Robert Silverman participates in the IR Global Virtual Series – International Trade: Global and regional trade in the post pandemic

Foreword Co-Authored By Andrew Chilvers And Bob Brewer

Global Trade: Combating protectionism and the pandemic

The past 18 months were a huge shock to international trade as increasing protectionism and Covid-19 wrought havoc with all previous forecasts and economic roadmaps.

Many business analysts predicted that the double whammy of protectionism and pandemic would spell an end to globalised trade.

Indeed, if we roll back a few years many economists were already warning that international trade was tapering off even before President Trump, Brexit and the coronavirus. As older, more established economies converted to the new digital economy, less goods were being shifted around the world. This coincided with the rise of China as an economic superpower, the proliferation of international laws, regimes and treaties governing trade and the increasing interconnectedness of supply chains.

But this complex global trading pattern was also the architect of its own undoing, creating financial instability, a trade imbalance, climate change, a rise in cyberattacks and the spread of the pandemic through trade networks. These crises then reverberated across the globe, appearing in different jurisdictions and spreading across local borders.

The Trump administration’s moves to address the trade imbalance with other trading partners was a catalyst for the resulting rise in protectionism – overnight he was using tariffs as a tool. This was particularly the case with China, where supply chains were impacted as businesses had to work around the tariffs, causing supply chain diversification and huge issues around the rules of origin.

This imposition of tariffs has now forced US businesses to take on higher costs at exactly the wrong moment, ie during a global pandemic. This has also had a knock-on effect with other US trading partners such as Canada, Mexico and the EU, which are all re-evaluating their trading relations with China, particularly around the rules of origin to ensure products are not using mainly Chinese components.

What are the opportunities and challenges that face global and regional trade in your jurisdiction?

The top US trade challenge continues to be that there are high duty rates on many products from China and clients must do what they can to minimise duties.

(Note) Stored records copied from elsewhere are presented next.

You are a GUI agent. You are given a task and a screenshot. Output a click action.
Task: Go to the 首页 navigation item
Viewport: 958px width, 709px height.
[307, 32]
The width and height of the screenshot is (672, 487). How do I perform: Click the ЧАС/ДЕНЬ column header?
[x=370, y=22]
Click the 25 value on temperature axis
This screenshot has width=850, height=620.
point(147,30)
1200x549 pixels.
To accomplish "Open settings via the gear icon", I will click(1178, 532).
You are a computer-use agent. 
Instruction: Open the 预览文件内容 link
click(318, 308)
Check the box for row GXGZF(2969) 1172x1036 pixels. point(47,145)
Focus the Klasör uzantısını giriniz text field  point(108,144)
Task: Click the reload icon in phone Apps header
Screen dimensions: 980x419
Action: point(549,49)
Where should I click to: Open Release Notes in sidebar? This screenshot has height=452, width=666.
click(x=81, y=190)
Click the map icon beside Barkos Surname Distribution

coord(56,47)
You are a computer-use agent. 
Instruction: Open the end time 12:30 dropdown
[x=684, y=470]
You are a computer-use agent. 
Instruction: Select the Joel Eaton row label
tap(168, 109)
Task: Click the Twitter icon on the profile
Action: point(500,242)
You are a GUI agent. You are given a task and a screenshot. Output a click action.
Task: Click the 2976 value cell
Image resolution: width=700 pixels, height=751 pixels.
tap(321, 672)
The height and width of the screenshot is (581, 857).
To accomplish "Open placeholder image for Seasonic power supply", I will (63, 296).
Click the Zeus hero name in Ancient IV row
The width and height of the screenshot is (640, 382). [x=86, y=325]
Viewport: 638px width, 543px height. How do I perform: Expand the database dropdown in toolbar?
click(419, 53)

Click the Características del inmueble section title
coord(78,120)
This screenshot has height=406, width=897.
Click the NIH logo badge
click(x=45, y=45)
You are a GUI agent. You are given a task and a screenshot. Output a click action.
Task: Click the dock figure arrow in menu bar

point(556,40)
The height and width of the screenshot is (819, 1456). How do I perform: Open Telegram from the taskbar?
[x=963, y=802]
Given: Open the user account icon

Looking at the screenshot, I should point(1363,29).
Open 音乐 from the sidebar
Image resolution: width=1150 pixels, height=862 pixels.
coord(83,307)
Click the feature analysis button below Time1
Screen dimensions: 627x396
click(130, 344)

In addition, US Customs continues to state that it plans to increase its enforcement efforts and we are definitely seeing greater concentration on whether products are made with forced labour. Importers need compliance programs to ensure they meet the US customs laws and that they can prove they exercised reasonable care and that their goods were not made with forced labour or North Korean labour.

What is the impact of non-preferential rules of origin in the post-pandemic trading environment in your jurisdiction?

This takes us to the opportunities: change the tariff classification to identify a tariff code that does not have a high duty rate or change the product to change the tariff code to achieve the same result; reduce dutiable value to reduce duties to be paid as most duties are a % of dutiable value and change the country of origin to have the goods produced in a different country to avoid the high duty rate.

In the US importers can structure products or transactions to achieve more favourable duty rates. Customs valuation is an especially viable area for us where we can lower dutiable value by stripping out non dutiable charges (e.g., international freight charges, US installation charges, or buying commissions) from the prices paid for goods or using the first sale rule of appraisement to reduce dutiable value. Under the first sale rule we can have duty paid based on the prices paid to the factory rather than the higher prices paid to a trading company.

Country of origin continues to be an area that is in flux based on recent US Customs rulings. In the past components or parts of goods that were substantially transformed into new articles of commerce with a new name, character, or identity in a second country were a product of the second country. Now, based on new rulings, US Customs also considers the country where the significant parts of the final products were produced. As an example, significant parts from China, added to parts from India, which are produced into a product in Thailand might be a product of China, thereby subjecting the goods to additional duties. In the past the same facts would likely have resulted in US Customs holding that the goods were products of Thailand. Customs rulings to confirm origin in cases like this are critical before undertaking such big changes in operations.

Predictions: what do you think global and regional trade integration will look like in your jurisdiction in five years?

Based on the past we can say that the future is difficult to predict. Under the Trump administration we saw that trade was used as a tool of international relations. Tariffs were imposed on more imported goods than any time in the past 50 years.

Under the current administration we see a softening of duty assessments on product from the EU, but no change in barriers for goods from China. In the future, if a better relationship with China can be established, these large duty rates will go away, but we have no way to know if a deal with China can be made. In the past the world was moving toward more free trade, but that movement has stopped, and the US is trying to incentivise the growth of certain US industries. We do not know if those efforts will include additional tariffs or trade barriers.